The Joint Comprehensive Plan of Action on the Iran nuclear program is a good example of what can be achieved with tireless diplomatic efforts and political will. We are encouraged by the implementation of the agreement thus far and call on all parties to implement it in full.

Let me also reiterate our support for continued engagement on the establishment of the zone free of weapons of mass destruction and their delivery systems in the Middle East.

Weapons of mass destruction are a threat to humanity. But let's not forget that with conventional arms and explosives over half a million people are killed annually in conflicts, terrorist attacks and crime. We need to pay more attention to small arms and other conventional weapons.

In recent years one of the bright spots has been the Arms Trade Treaty. It will step up regulation of international flows of conventional arms. As the current President of the ATT, Finland is promoting the universality of the Treaty and national capacity building.

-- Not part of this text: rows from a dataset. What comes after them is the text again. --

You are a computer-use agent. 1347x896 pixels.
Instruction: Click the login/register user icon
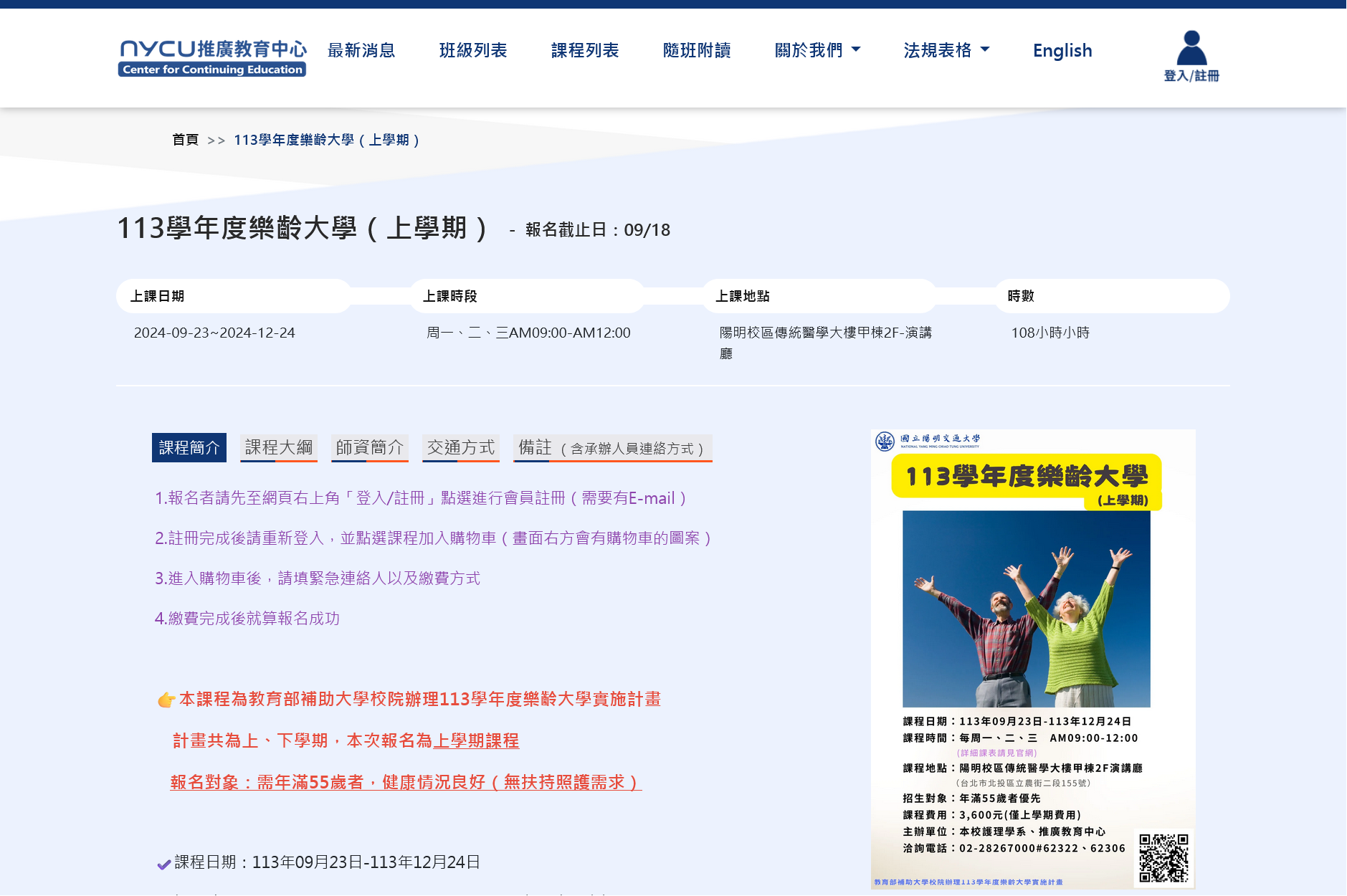1191,48
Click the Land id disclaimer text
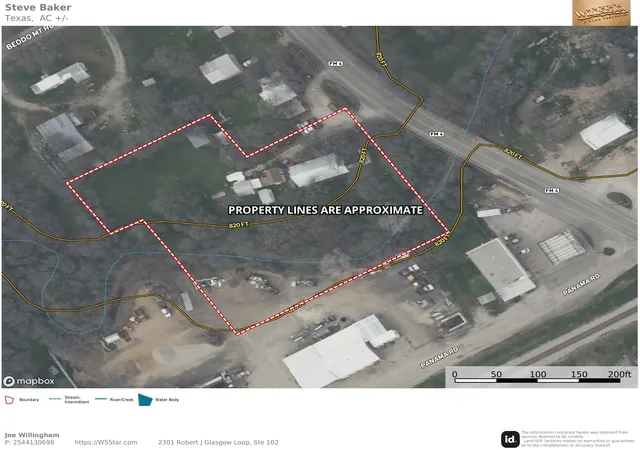This screenshot has width=640, height=450. click(x=575, y=439)
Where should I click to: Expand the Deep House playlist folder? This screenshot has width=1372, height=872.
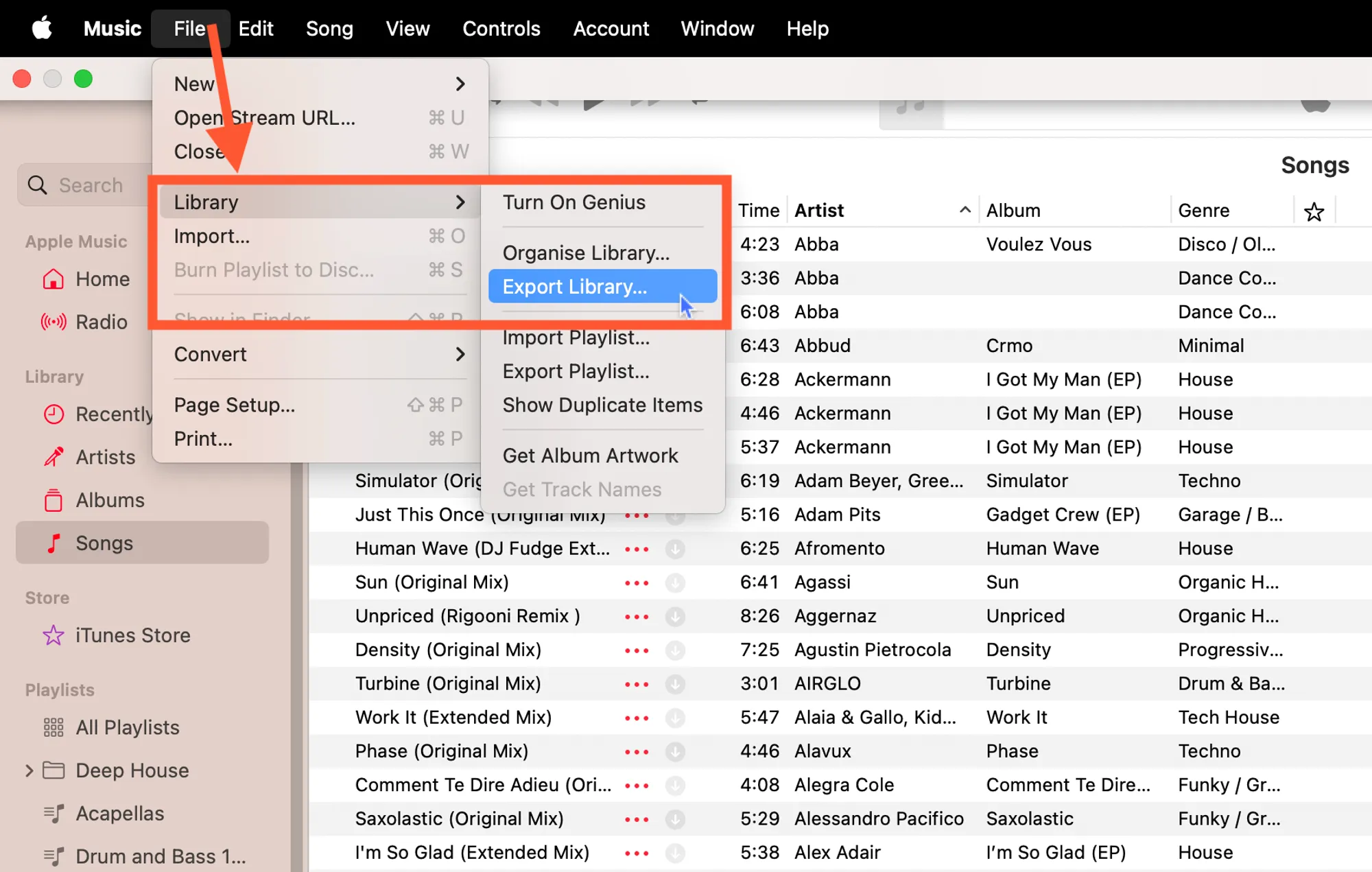tap(29, 770)
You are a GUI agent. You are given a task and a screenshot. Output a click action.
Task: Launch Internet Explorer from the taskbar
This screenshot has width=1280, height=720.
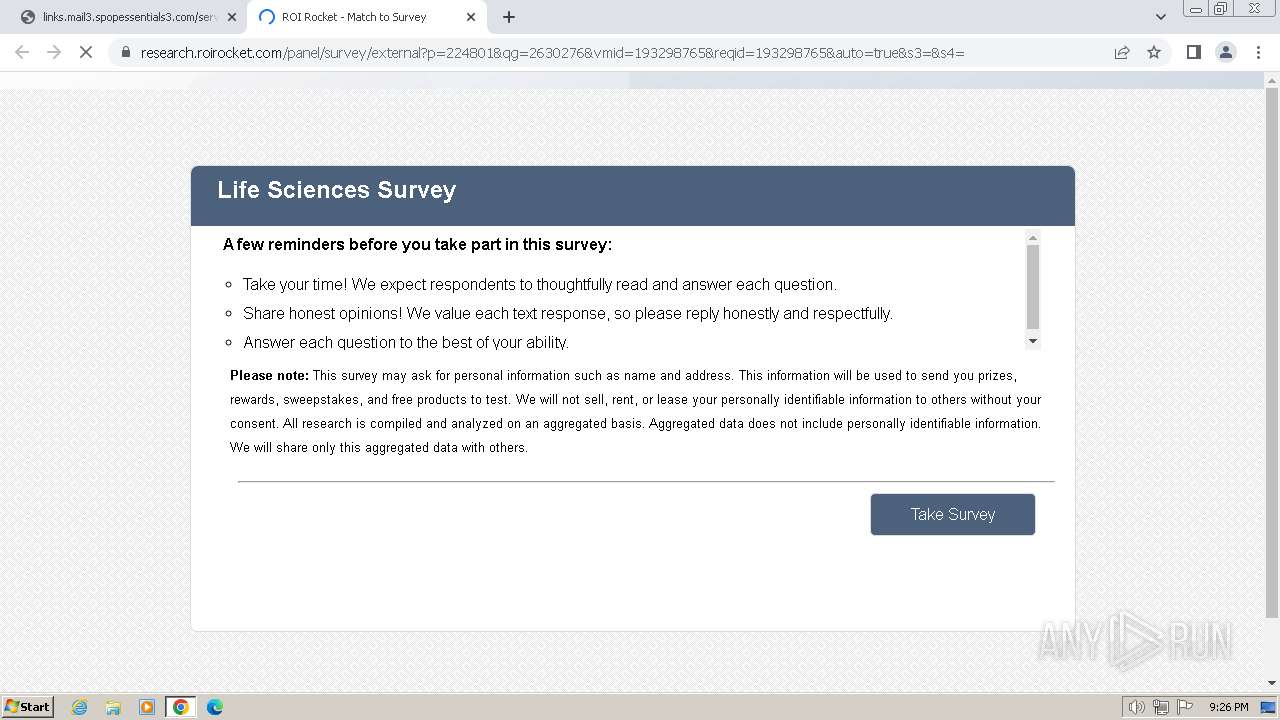point(80,707)
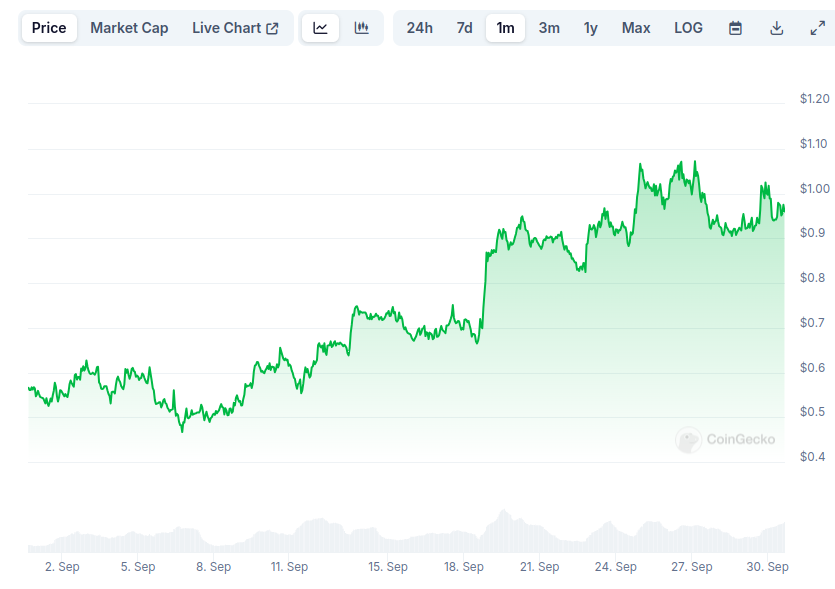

Finland supports capacity building in regulating conventional arms by almost one million euros per year. Finland is also engaged in humanitarian mine action in Afghanistan, Syria, Iraq, Somalia and Ukraine with 12 million euros over the next three years. The projects in Iraq and Syria are part of our counter-ISIL efforts, and they help in enabling people to return to their homes safely.

Non-state actors and terrorist groups cause havoc and despair in various ways. There is a growing need to address the threats related to weapons of mass destruction and non-state actors. Finland has consistently supported the implementation of the UN Security Council resolution 1540, complemented by resolution 2325. We hosted a plenary meeting of the Global Initiative to Combat Nuclear Terrorism (GICNT) in 2015 and have now presented a candidate to serve as the policy coordinator for the initiative.

Let me conclude by welcoming you once more to Finland. I wish you good and constructive discussions in a friendly atmosphere.